De acordo com as apurações do MPES, juízes de Direito, advogados e outros agentes públicos e particulares se organizaram em uma quadrilha para, reiteradamente, com um modus operandi sofisticado, roubar o dinheiro de heranças de pessoas mortas em comarcas do Espírito Santo e de todo o território nacional.
Nos termos da investigação, conduzida em segredo judicial pela Procuradoria-Geral de Justiça (por envolver autoridades com prerrogativa de foro), foram praticadas diversos crimes, como os de associação criminosa, lavagem de capitais, corrupção ativa e passiva, falsificação de documento público, particular e ideológica, sendo a prisão preventiva de alguns integrantes da quadrilha “medida imprescindível para o andamento das investigações”.
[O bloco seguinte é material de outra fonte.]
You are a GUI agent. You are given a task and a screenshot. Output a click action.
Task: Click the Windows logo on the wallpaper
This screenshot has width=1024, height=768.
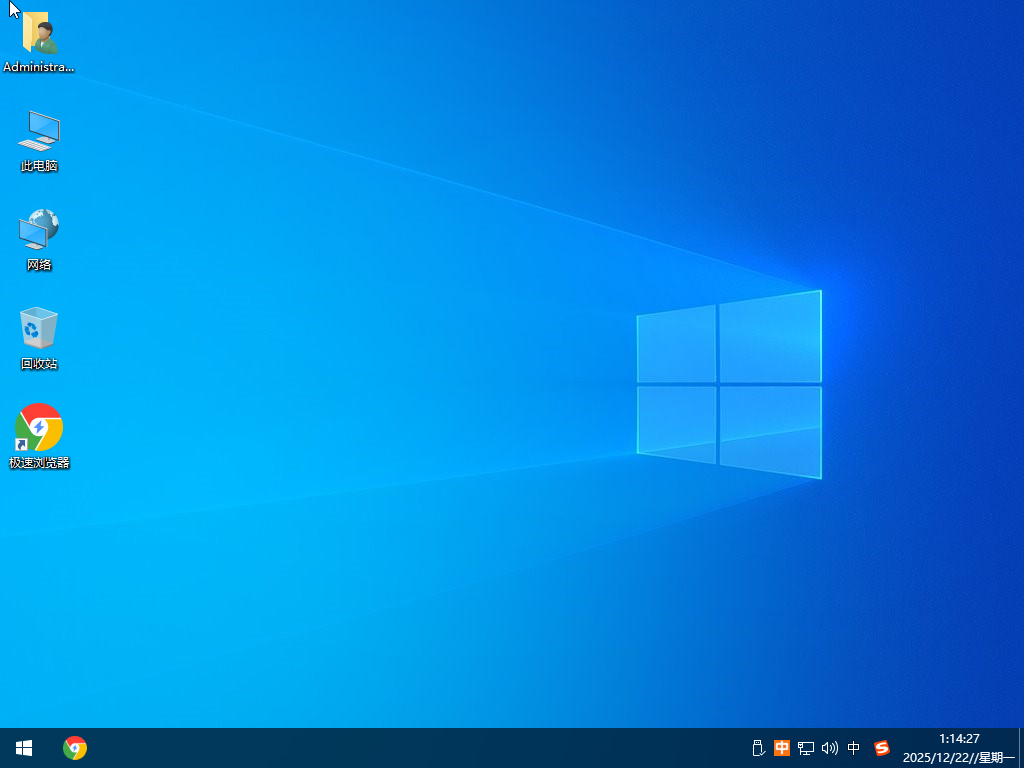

Em uma decisão do desembargador Sérgio Ricardo de Souza, relator do inquérito no Tribunal de Justiça do Estado (TJES), obtida por nossa equipe de jornalismo, o relator registra que as investigações realizadas pelo MPES fornecem indícios de que os investigados utilizavam, reiteradamente, técnicas para identificar pessoas já falecidas, sem herdeiros necessários ou interessados, com valores vultosos em contas de instituições financeiras e/ou imóveis.
Uma vez localizados esses mortos com elevado patrimônio, cheios de dinheiro “parado na conta” e sem ninguém a reclamar essas quantias, os investigados pleiteavam, perante o Poder Judiciário, o cumprimento de supostos acordos extrajudiciais, com bloqueios de contas e bens e, posteriormente, levantamento, liberação e saque de valores.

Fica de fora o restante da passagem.